Modification of formalin-induced nociception by different histamine receptor agonists and antagonists

2006 
Abstract The present study evaluated the effects of different histamine receptor agonists and antagonists on the nociceptive response in the mouse formalin test. Intracerebroventricular (20–40 μg/mouse i.c.v.) or subcutaneous (1–10 mg/kg s.c.) injection of HTMT (H 1 receptor agonist) elicited a dose-related hyperalgesia in the early and late phases. Conversely, intraperitoneal (20 and 30 mg/kg i.p.) injection of dexchlorpheniramine (H 1 receptor antagonist) was antinociceptive in both phases.

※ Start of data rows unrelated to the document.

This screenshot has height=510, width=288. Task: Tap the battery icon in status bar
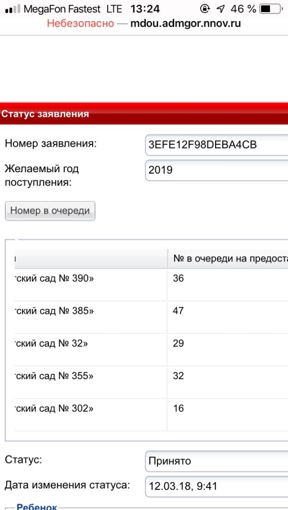270,9
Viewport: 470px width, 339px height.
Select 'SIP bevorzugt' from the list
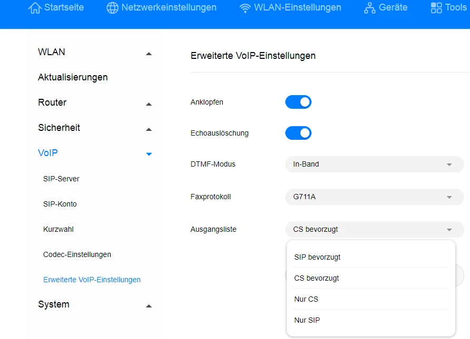tap(317, 257)
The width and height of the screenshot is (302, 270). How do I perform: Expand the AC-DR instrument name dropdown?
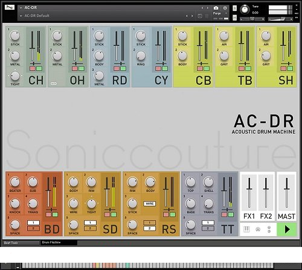[x=21, y=8]
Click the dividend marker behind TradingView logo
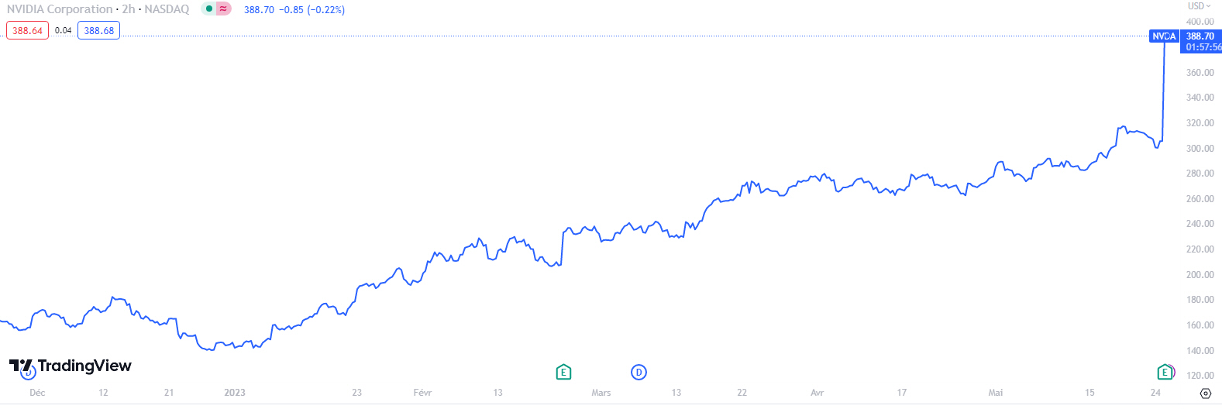Screen dimensions: 1222x409 28,373
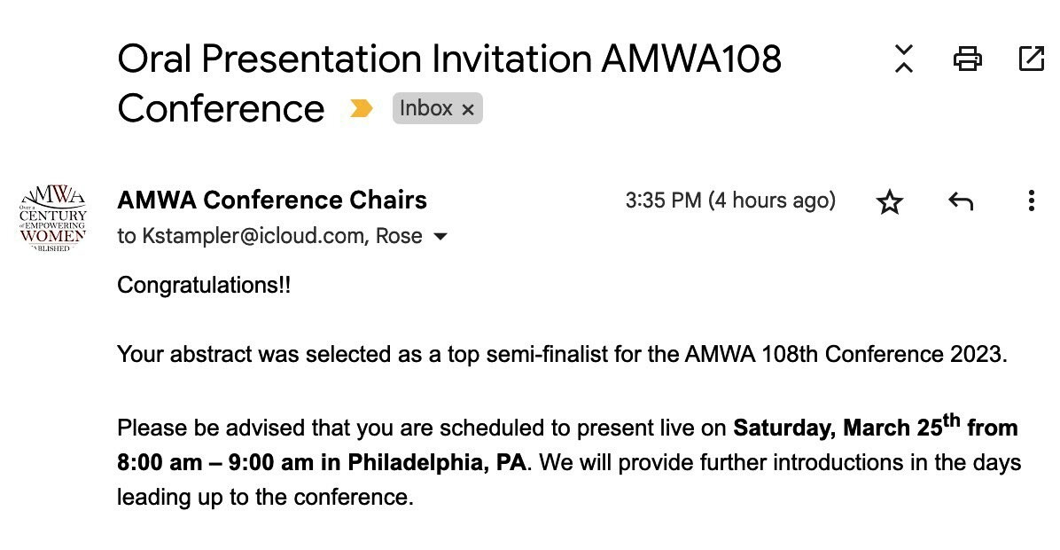
Task: Expand recipient details arrow next to Rose
Action: click(x=440, y=237)
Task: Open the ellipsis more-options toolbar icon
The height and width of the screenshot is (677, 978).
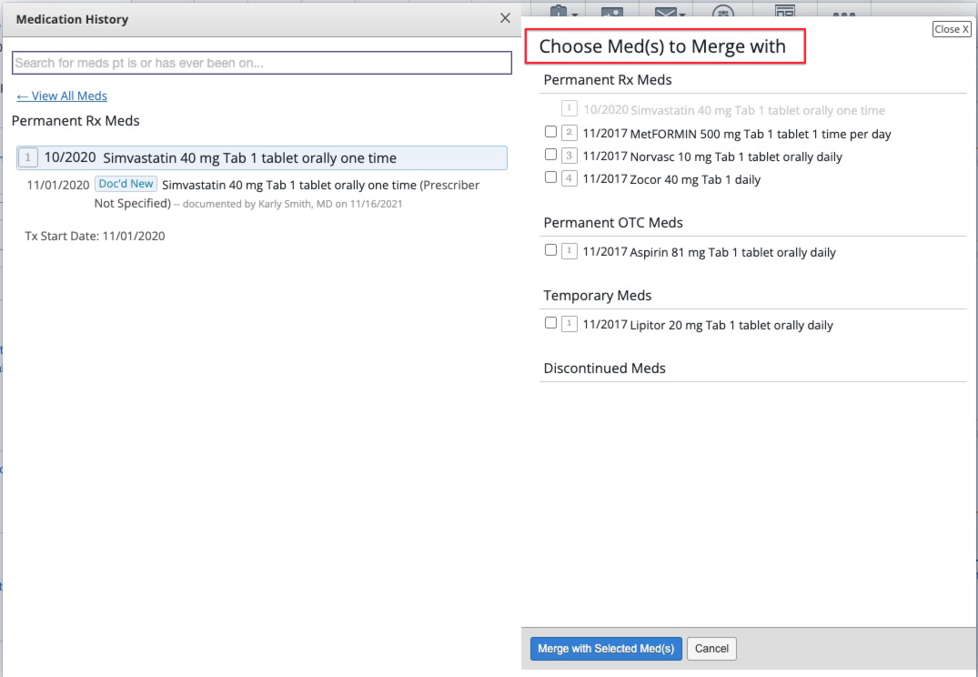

At a dose ineffective per se, dexchlorpheniramine (10 mg/kg i.p.) antagonized the hyperalgesia induced by HTMT (40 μg/mouse i.c.v. or 10 mg/kg s.c.). Dimaprit (H 2 receptor agonist, 30 mg/kg i.p.) and ranitidine (H 2 receptor antagonist, 20 and 40 mg/kg i.p.) reduced the nociceptive responses in the early and late phases. No significant change in the antinociceptive activity was found following the combination of dimaprit (30 mg/kg i.p.) with ranitidine (10 mg/kg i.p.). The antinociceptive effect of dimaprit (30 mg/kg i.p.) was prevented by naloxone (5 mg/kg i.p.) in the early phase or by imetit (H 3 receptor agonist, 25 mg/kg i.p.) in both early and late phases. The histamine H 3 receptor agonist imetit was hyperalgesic following i.p. administration of 50 mg/kg. Imetit-induced hyperalgesia was completely prevented by treatment with a dose ineffective per se of thioperamide (H 3 receptor antagonist, 5 mg/kg i.p.). The results suggest that histamine H 1 and H 3 receptor activations increase sensitivity to nociceptive stimulus in the formalin test.